Copy out verbatim the lines of the material below, from the line containing "Given: Open the Extensions" through the line containing "409x273 pixels. 236,34", inclusive.
________________________________________
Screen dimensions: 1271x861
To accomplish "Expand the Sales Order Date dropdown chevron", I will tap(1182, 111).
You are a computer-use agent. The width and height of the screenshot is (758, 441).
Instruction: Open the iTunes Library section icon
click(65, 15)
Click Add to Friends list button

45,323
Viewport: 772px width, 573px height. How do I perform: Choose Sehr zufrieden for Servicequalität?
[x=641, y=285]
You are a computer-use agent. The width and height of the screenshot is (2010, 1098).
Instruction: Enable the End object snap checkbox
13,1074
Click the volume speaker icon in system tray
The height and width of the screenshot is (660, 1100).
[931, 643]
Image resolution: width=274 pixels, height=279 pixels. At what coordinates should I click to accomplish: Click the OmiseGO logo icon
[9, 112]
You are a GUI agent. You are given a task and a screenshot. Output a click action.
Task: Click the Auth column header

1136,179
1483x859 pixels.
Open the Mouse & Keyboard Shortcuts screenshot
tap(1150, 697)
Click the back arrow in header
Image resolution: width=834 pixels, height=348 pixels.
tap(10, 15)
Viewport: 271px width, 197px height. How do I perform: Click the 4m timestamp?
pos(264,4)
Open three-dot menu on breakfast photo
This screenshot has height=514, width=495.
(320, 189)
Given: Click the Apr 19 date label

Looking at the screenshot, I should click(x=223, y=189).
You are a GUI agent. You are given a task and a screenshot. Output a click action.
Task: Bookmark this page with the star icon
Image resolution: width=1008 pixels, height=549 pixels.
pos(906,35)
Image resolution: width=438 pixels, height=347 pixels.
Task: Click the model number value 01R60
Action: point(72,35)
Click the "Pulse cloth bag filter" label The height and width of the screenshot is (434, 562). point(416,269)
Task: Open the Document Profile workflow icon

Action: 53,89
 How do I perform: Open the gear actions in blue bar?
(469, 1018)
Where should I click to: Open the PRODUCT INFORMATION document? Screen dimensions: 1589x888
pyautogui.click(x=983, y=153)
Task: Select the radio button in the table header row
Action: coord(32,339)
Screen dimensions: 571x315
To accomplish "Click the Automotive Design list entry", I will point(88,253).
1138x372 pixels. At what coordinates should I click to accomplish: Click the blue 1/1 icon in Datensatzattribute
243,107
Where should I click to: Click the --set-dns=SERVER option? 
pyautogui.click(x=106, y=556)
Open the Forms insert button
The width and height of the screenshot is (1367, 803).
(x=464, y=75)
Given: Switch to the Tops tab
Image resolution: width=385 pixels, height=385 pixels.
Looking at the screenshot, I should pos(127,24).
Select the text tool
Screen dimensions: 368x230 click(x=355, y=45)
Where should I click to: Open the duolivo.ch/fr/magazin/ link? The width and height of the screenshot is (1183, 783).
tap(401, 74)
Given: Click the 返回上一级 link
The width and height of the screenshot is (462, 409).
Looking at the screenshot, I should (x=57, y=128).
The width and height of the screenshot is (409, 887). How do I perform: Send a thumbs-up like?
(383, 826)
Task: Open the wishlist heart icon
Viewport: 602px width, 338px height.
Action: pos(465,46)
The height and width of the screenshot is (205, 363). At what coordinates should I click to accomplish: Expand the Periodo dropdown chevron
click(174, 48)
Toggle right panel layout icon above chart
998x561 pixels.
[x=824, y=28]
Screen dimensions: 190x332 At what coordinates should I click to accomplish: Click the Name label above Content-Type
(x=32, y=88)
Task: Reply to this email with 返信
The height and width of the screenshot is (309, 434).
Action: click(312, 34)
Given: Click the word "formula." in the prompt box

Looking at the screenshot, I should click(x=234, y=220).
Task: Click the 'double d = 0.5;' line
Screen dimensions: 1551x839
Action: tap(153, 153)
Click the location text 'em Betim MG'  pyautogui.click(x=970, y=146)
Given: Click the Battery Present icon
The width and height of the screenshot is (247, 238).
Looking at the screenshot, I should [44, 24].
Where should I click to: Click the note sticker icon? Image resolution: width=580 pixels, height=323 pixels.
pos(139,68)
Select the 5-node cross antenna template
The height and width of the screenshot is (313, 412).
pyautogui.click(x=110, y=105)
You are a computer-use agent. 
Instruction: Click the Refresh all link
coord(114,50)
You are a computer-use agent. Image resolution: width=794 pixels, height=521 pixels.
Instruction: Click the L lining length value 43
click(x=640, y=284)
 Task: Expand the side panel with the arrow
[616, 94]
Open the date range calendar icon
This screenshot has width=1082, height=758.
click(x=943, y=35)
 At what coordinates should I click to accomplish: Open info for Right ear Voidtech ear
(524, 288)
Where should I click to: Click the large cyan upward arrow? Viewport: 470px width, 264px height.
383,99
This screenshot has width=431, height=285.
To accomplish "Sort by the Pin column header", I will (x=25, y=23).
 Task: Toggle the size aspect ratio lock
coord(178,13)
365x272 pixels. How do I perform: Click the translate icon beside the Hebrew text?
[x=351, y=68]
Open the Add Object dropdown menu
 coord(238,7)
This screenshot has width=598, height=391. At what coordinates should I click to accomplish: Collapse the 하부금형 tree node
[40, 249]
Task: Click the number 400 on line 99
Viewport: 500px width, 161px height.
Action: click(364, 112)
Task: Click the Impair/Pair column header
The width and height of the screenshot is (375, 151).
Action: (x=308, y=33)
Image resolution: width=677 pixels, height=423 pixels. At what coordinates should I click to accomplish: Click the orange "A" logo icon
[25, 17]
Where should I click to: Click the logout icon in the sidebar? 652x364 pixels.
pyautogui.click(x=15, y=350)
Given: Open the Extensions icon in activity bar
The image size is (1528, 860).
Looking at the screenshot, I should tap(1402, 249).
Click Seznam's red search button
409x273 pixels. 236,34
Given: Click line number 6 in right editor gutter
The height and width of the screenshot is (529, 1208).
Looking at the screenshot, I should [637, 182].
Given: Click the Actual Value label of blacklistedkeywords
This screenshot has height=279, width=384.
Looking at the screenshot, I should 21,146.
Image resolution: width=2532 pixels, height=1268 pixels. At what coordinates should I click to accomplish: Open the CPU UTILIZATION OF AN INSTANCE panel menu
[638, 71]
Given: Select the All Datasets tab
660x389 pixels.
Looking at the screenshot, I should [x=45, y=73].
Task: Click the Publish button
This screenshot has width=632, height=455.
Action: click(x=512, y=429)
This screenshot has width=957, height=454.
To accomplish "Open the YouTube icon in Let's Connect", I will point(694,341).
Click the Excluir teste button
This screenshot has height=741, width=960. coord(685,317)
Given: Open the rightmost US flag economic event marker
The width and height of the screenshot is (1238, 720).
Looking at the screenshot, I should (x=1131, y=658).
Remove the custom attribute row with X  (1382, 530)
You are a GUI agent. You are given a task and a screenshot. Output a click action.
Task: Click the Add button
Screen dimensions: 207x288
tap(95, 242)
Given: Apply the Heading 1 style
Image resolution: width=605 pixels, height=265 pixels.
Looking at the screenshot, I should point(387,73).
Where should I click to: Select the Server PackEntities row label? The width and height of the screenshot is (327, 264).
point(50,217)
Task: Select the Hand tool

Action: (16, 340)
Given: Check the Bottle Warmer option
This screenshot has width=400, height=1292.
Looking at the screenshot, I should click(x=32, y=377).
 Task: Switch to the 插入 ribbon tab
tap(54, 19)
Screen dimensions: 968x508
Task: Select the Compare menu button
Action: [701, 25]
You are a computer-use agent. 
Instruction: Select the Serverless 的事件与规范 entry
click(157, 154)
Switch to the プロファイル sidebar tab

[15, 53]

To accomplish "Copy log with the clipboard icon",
________________________________________
WRITTEN SOLUTION:
Given: Open the Extensions icon in activity bar
The image size is (1528, 860).
Looking at the screenshot, I should tap(1402, 249).
Click Seznam's red search button
409x273 pixels. 236,34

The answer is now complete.